Output all of the data exactly as it appears, but leave out any pictures it contains.

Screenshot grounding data
=== Section Start ===

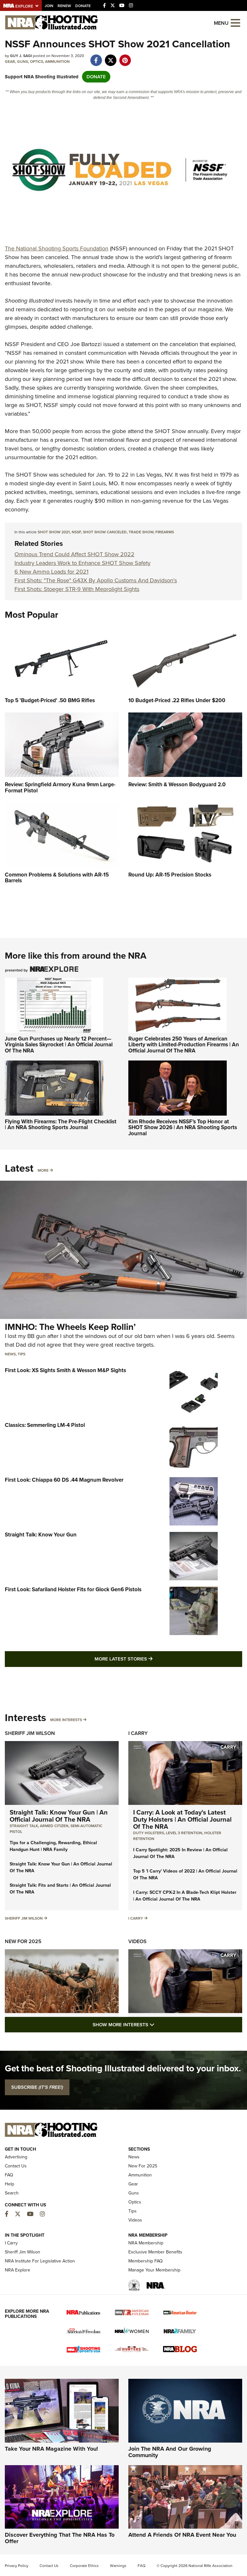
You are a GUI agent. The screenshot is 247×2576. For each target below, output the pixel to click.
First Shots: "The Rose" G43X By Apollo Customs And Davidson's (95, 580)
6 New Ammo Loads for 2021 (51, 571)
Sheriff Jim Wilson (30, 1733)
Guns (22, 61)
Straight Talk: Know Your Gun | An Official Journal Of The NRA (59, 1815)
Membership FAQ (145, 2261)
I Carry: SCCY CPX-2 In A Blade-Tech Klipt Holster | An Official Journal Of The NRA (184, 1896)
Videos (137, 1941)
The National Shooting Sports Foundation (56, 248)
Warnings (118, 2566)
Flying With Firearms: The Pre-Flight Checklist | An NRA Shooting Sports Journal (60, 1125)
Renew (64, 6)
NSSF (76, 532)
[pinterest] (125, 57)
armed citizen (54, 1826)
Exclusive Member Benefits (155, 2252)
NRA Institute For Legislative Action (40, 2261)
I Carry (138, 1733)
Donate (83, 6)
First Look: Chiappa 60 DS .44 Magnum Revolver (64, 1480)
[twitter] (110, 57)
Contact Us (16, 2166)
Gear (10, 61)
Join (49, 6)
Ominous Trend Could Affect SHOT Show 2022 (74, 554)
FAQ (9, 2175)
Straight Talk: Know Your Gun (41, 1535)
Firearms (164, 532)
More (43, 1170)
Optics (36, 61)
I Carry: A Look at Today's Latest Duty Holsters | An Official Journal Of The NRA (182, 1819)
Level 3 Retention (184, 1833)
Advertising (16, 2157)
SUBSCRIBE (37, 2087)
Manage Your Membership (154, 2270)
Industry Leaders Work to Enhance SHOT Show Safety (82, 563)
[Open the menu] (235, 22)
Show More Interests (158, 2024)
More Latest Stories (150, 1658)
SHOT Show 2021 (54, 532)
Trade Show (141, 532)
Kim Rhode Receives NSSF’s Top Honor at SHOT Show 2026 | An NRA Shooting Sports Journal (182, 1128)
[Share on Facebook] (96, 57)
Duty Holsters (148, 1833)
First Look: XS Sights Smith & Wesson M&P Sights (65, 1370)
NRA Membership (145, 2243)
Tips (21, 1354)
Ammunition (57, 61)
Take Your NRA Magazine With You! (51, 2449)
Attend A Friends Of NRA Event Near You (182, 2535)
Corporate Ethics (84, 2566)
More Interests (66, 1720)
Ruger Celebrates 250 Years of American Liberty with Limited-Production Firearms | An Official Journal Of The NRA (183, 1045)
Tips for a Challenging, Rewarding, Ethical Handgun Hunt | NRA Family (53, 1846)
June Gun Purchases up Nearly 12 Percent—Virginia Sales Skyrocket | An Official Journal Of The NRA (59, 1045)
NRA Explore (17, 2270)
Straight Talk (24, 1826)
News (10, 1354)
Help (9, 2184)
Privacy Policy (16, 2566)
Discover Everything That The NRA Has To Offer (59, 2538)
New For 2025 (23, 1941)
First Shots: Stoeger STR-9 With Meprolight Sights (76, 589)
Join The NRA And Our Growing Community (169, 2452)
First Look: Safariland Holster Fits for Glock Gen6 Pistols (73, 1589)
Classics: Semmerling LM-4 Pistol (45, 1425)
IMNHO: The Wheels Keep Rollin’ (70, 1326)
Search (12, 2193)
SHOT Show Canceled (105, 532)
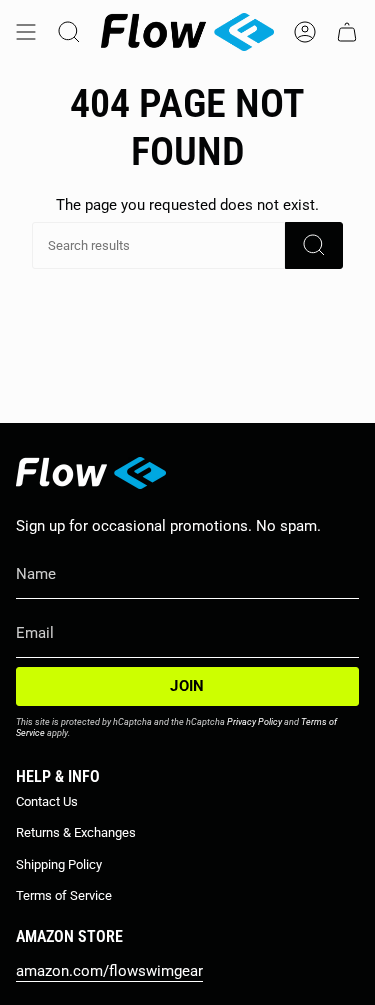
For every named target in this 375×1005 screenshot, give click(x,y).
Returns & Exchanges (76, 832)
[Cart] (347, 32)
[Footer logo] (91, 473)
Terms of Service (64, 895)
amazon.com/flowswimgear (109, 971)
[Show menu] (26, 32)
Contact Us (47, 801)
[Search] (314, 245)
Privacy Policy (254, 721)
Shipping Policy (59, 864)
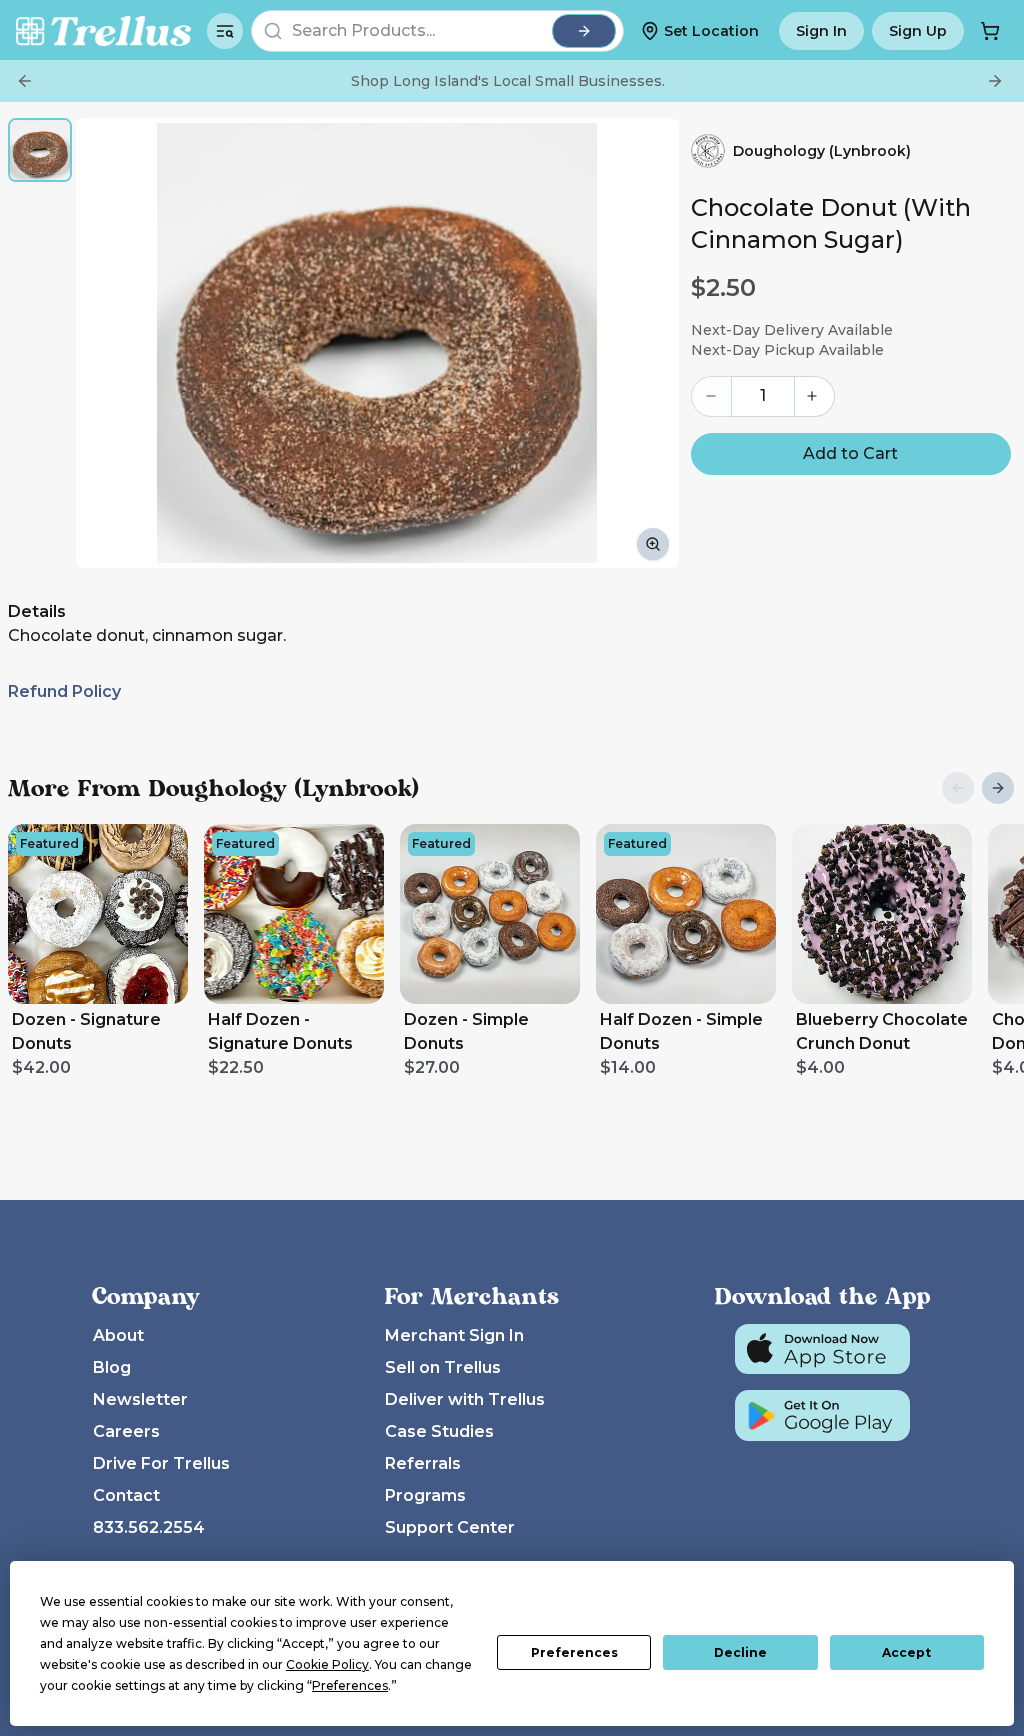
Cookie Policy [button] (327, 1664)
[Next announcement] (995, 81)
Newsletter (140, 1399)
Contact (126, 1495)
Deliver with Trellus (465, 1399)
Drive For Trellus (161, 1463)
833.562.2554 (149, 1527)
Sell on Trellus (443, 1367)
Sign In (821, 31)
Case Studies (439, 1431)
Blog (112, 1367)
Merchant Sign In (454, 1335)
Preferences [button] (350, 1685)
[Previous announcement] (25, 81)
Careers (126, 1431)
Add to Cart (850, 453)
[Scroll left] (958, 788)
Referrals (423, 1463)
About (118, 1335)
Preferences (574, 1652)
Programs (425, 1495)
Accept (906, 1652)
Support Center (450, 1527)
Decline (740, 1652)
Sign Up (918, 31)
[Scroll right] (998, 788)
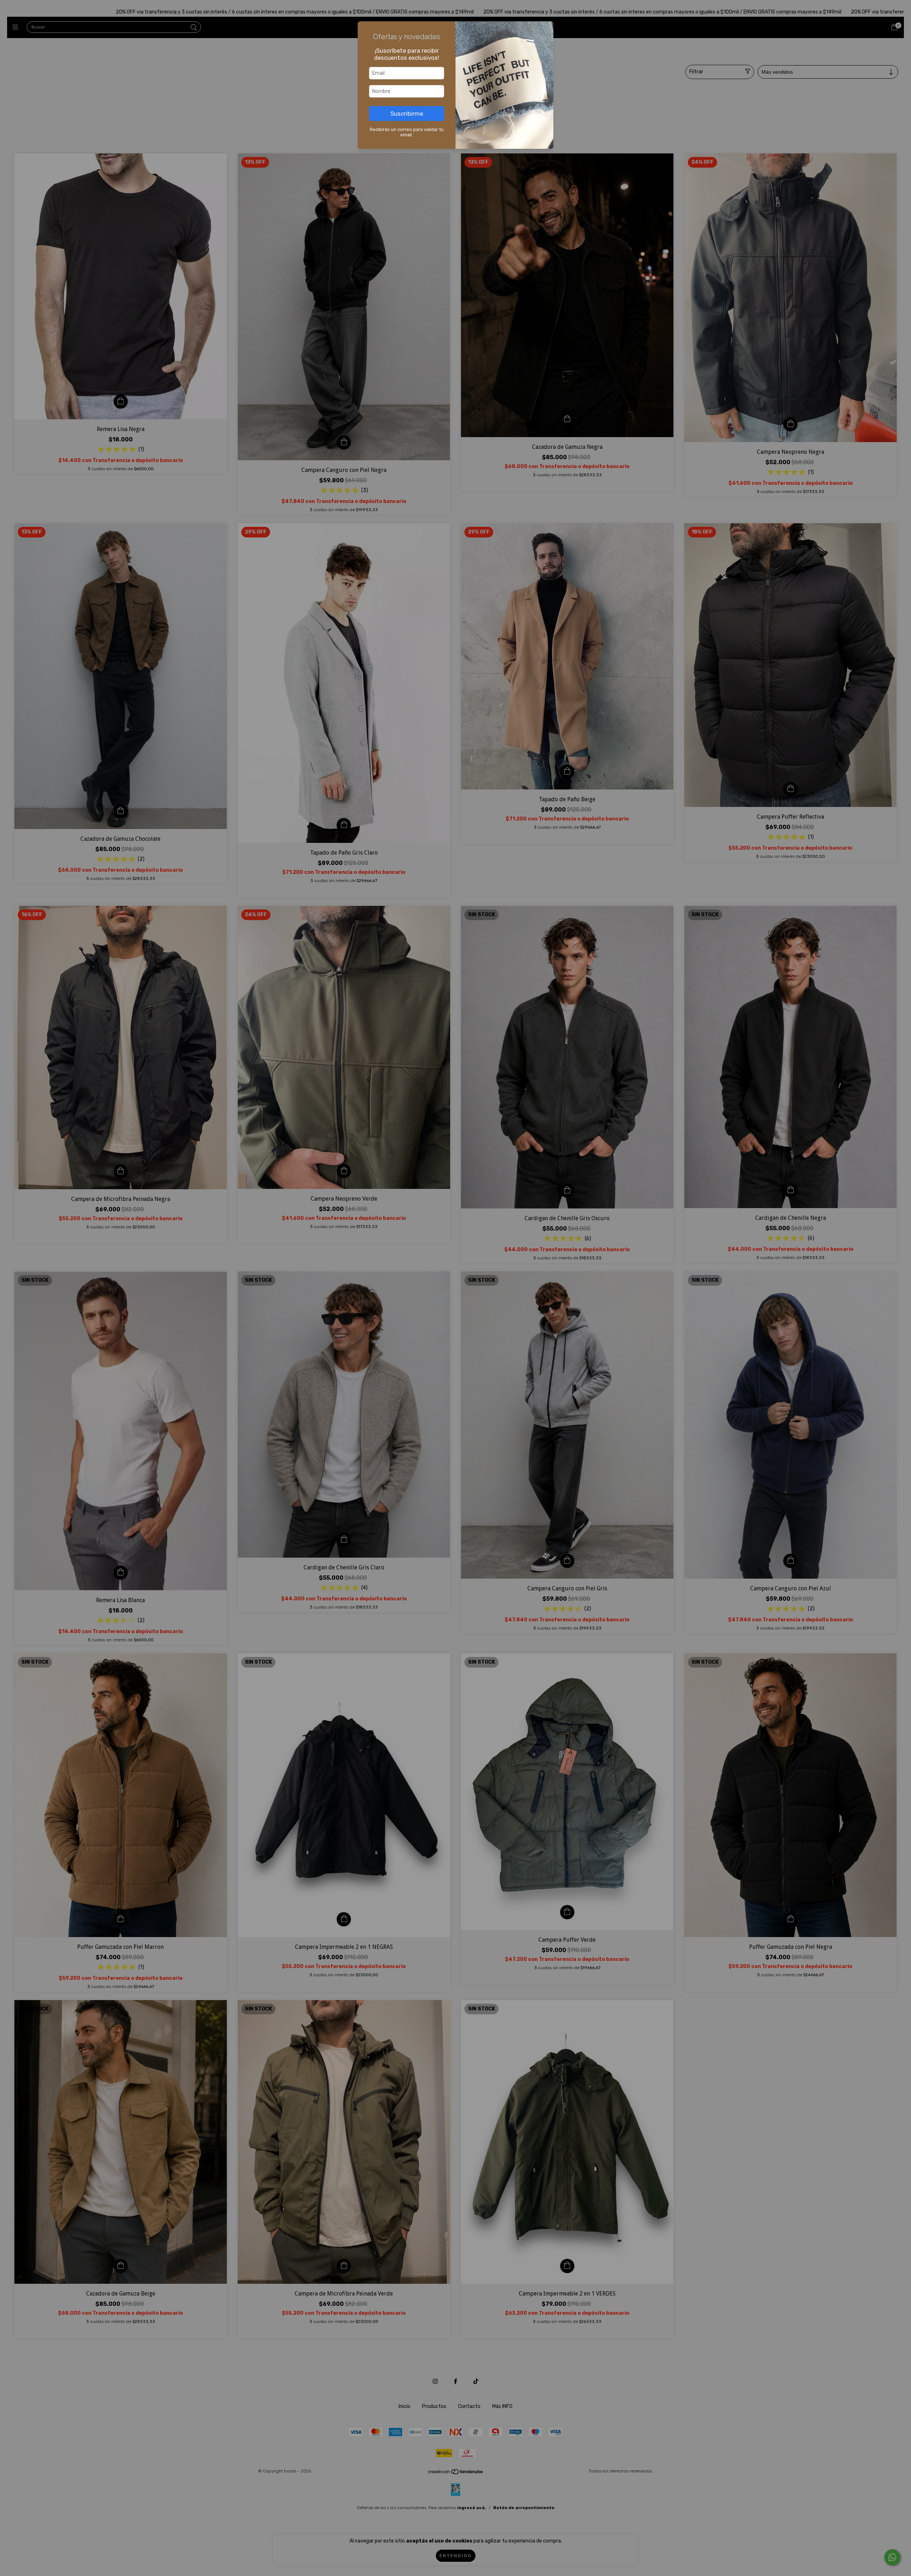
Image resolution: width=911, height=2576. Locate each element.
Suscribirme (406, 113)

=== Section End ===

=== ANSWER TO THIS EXERCISE ===
You are a GUI agent. The screenshot is 247×2576. For each target below, output the pixel to click.
First Shots: "The Rose" G43X By Apollo Customs And Davidson's (95, 580)
6 New Ammo Loads for 2021 (51, 571)
Sheriff Jim Wilson (30, 1733)
Guns (22, 61)
Straight Talk: Know Your Gun | An Official Journal Of The NRA (59, 1815)
Membership FAQ (145, 2261)
I Carry: SCCY CPX-2 In A Blade-Tech Klipt Holster | An Official Journal Of The NRA (184, 1896)
Videos (137, 1941)
The National Shooting Sports Foundation (56, 248)
Warnings (118, 2566)
Flying With Firearms: The Pre-Flight Checklist | An NRA Shooting Sports Journal (60, 1125)
Renew (64, 6)
NSSF (76, 532)
[pinterest] (125, 57)
armed citizen (54, 1826)
Exclusive Member Benefits (155, 2252)
NRA Institute For Legislative Action (40, 2261)
I Carry (138, 1733)
Donate (83, 6)
First Look: Chiappa 60 DS .44 Magnum Revolver (64, 1480)
[twitter] (110, 57)
Contact Us (16, 2166)
Gear (10, 61)
Join (49, 6)
Ominous Trend Could Affect SHOT Show 2022 (74, 554)
FAQ (9, 2175)
Straight Talk: Know Your Gun (41, 1535)
Firearms (164, 532)
More (43, 1170)
Optics (36, 61)
I Carry: A Look at Today's Latest Duty Holsters | An Official Journal Of The NRA (182, 1819)
Level 3 Retention (184, 1833)
Advertising (16, 2157)
SUBSCRIBE (37, 2087)
Manage Your Membership (154, 2270)
Industry Leaders Work to Enhance SHOT Show Safety (82, 563)
[Open the menu] (235, 22)
Show More Interests (158, 2024)
More Latest Stories (150, 1658)
SHOT Show 2021 (54, 532)
Trade Show (141, 532)
Kim Rhode Receives NSSF’s Top Honor at SHOT Show 2026 | An NRA Shooting Sports Journal (182, 1128)
[Share on Facebook] (96, 57)
Duty Holsters (148, 1833)
First Look: XS Sights Smith & Wesson M&P Sights (65, 1370)
NRA Membership (145, 2243)
Tips (21, 1354)
Ammunition (57, 61)
Take Your NRA Magazine With You! (51, 2449)
Attend A Friends Of NRA Event Near You (182, 2535)
Corporate Ethics (84, 2566)
More Interests (66, 1720)
Ruger Celebrates 250 Years of American Liberty with Limited-Production Firearms | An Official Journal Of The NRA (183, 1045)
Tips for a Challenging, Rewarding, Ethical Handgun Hunt | NRA Family (53, 1846)
June Gun Purchases up Nearly 12 Percent—Virginia Sales Skyrocket | An Official Journal Of The NRA (59, 1045)
NRA Explore (17, 2270)
Straight Talk (24, 1826)
News (10, 1354)
Help (9, 2184)
Privacy Policy (16, 2566)
Discover Everything That The NRA Has To Offer (59, 2538)
New For 2025 (23, 1941)
First Shots: Stoeger STR-9 With Meprolight Sights (76, 589)
Join The NRA And Our Growing Community (169, 2452)
First Look: Safariland Holster Fits for Glock Gen6 Pistols (73, 1589)
Classics: Semmerling LM-4 Pistol (45, 1425)
IMNHO: The Wheels Keep Rollin’ (70, 1326)
Search (12, 2193)
SHOT Show Canceled (105, 532)
For every named target in this 375×1005 screenshot, give click(x,y).
Returns & Exchanges (76, 832)
[Cart] (347, 32)
[Footer logo] (91, 473)
Terms of Service (64, 895)
amazon.com/flowswimgear (109, 971)
[Show menu] (26, 32)
Contact Us (47, 801)
[Search] (314, 245)
Privacy Policy (254, 721)
Shipping Policy (59, 864)
Cookie Policy [button] (327, 1664)
[Next announcement] (995, 81)
Newsletter (140, 1399)
Contact (126, 1495)
Deliver with Trellus (465, 1399)
Drive For Trellus (161, 1463)
833.562.2554 (149, 1527)
Sell on Trellus (443, 1367)
Sign In (821, 31)
Case Studies (439, 1431)
Blog (112, 1367)
Merchant Sign In (454, 1335)
Preferences [button] (350, 1685)
[Previous announcement] (25, 81)
Careers (126, 1431)
Add to Cart (850, 453)
[Scroll left] (958, 788)
Referrals (423, 1463)
About (118, 1335)
Preferences (574, 1652)
Programs (425, 1495)
Accept (906, 1652)
Support Center (450, 1527)
Decline (740, 1652)
Sign Up (918, 31)
[Scroll right] (998, 788)
Image resolution: width=911, height=2576. Locate each element.
Suscribirme (406, 113)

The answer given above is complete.